Tuesday, February 2, 2010

Raw post worth reading from Hugh Hewitt

In fact, this country was built by anti-populists. It was built by people like Alexander Hamilton and Abraham Lincoln who rejected the idea that the national economy is fundamentally divided along class lines. They rejected the zero-sum mentality that is at the heart of populism, the belief that economics is a struggle over finite spoils. Instead, they believed in a united national economy — one interlocking system of labor, trade and investment.


Hamilton championed capital markets and Lincoln championed banks, not because they loved traders and bankers. They did it because they knew a vibrant capitalist economy would maximize opportunity for poor boys like themselves. They were willing to tolerate the excesses of traders because they understood that no institution is more likely to channel opportunity to new groups and new people than vigorous financial markets.

In their view, government’s role was not to side with one faction or to wage class war. It was to rouse the energy and industry of people at all levels. It was to enhance competition and make it fair — to make sure that no group, high or low, is able to erect barriers that would deprive Americans of an open field and a fair chance. Theirs was a philosophy that celebrated development, mobility and work, wherever those things might be generated.

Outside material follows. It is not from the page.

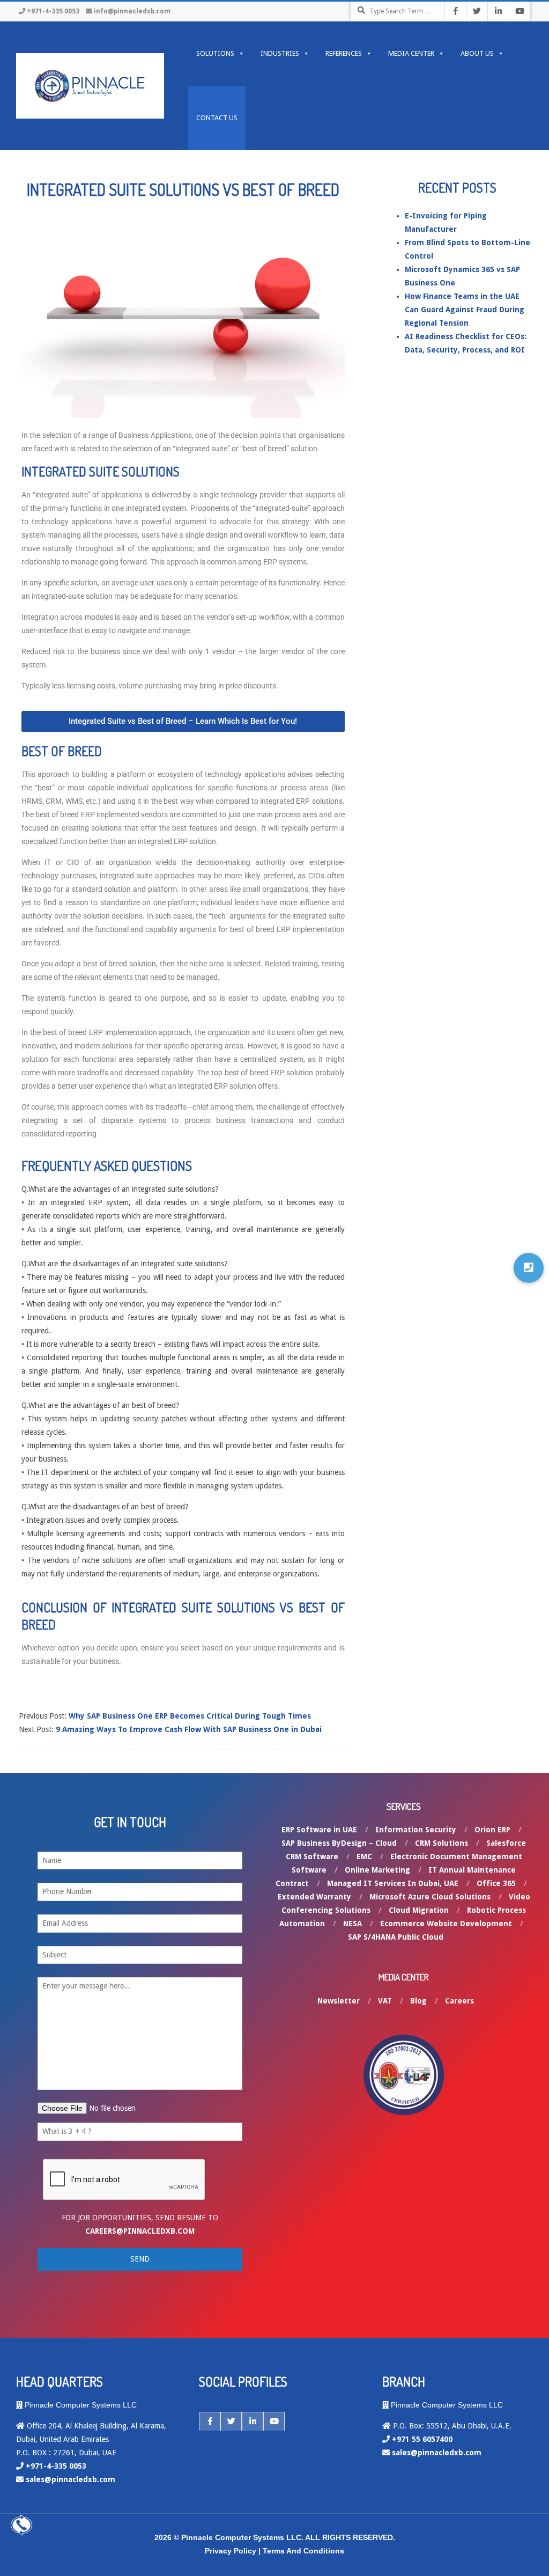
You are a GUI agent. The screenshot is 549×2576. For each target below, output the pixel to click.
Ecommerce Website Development (446, 1923)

Hamilton and Lincoln were men of vision and enthusiasm for the future, certain of the country's ability to grow and take a rising population further and further towards greater and greater freedom and prosperity. Brooks is absolutely right to remind the modern GOP of these towering examples of robust central government, even as it must necessarily demand the immediate, significant downsizing of non-essential federal functions and the out-of-control spending that is threatening the future of the country. (Really, it is. It is a menace, but very few people seem to believe this.)